Copy out in full every line, starting at the one containing "You are a computer-use agent. Image resolution: width=1289" and ending at the one containing "Viewport: 640px width, 477px". Shift each number in the answers up by 91, including the coordinates and the viewport size.

▸ **Task data**:
## Start
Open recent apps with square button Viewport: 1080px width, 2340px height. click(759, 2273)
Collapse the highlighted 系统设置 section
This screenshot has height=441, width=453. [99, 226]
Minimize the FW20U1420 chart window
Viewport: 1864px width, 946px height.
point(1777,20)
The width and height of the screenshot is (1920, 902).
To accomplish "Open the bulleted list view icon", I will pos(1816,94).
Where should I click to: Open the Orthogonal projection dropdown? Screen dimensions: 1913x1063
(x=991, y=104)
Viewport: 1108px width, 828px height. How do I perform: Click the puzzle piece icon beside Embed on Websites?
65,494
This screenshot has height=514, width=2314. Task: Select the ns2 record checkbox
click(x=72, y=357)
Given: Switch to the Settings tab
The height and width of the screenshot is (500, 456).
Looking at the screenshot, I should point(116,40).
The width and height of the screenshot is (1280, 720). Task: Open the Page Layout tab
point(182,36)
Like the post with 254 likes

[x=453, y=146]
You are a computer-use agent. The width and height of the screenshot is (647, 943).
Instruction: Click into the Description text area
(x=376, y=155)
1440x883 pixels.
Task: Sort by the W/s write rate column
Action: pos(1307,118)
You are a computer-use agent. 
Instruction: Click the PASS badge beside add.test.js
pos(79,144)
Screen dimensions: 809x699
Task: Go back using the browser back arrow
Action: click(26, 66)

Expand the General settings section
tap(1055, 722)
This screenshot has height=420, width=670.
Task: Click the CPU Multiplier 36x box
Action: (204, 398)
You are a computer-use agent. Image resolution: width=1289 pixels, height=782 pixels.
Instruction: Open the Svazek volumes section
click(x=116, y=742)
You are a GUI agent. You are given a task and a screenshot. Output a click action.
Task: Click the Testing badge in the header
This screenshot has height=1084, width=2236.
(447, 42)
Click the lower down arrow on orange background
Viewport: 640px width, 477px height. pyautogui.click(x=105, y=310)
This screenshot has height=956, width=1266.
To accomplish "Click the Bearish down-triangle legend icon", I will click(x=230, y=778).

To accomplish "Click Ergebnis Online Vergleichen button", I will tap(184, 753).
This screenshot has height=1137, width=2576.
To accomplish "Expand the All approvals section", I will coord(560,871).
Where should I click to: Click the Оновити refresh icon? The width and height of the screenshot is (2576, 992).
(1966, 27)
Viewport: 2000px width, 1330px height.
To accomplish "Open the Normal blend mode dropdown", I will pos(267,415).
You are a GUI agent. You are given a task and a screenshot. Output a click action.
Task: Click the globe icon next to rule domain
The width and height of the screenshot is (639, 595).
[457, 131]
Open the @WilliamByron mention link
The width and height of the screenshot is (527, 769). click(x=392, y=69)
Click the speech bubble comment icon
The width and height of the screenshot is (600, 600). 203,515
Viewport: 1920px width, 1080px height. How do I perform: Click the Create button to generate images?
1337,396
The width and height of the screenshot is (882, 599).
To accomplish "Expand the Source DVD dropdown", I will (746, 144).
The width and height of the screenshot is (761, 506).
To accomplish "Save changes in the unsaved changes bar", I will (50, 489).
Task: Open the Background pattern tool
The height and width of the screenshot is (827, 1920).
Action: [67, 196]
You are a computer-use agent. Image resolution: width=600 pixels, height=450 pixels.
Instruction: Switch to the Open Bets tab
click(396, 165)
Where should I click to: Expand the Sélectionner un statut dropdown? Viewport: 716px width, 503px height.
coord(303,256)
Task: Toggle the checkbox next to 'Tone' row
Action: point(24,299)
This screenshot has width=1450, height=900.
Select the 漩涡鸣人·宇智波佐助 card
## End
▸ **Result below**:
You are a computer-use agent. Image resolution: width=1289 pixels, height=782 pixels.
Instruction: Open the Svazek volumes section
click(x=207, y=833)
You are a GUI agent. You are given a task and a screenshot. Output a click action.
Task: Click the Testing badge in the header
This screenshot has height=1084, width=2236.
(538, 133)
Click the lower down arrow on orange background
Viewport: 731px width, 568px height. pyautogui.click(x=196, y=401)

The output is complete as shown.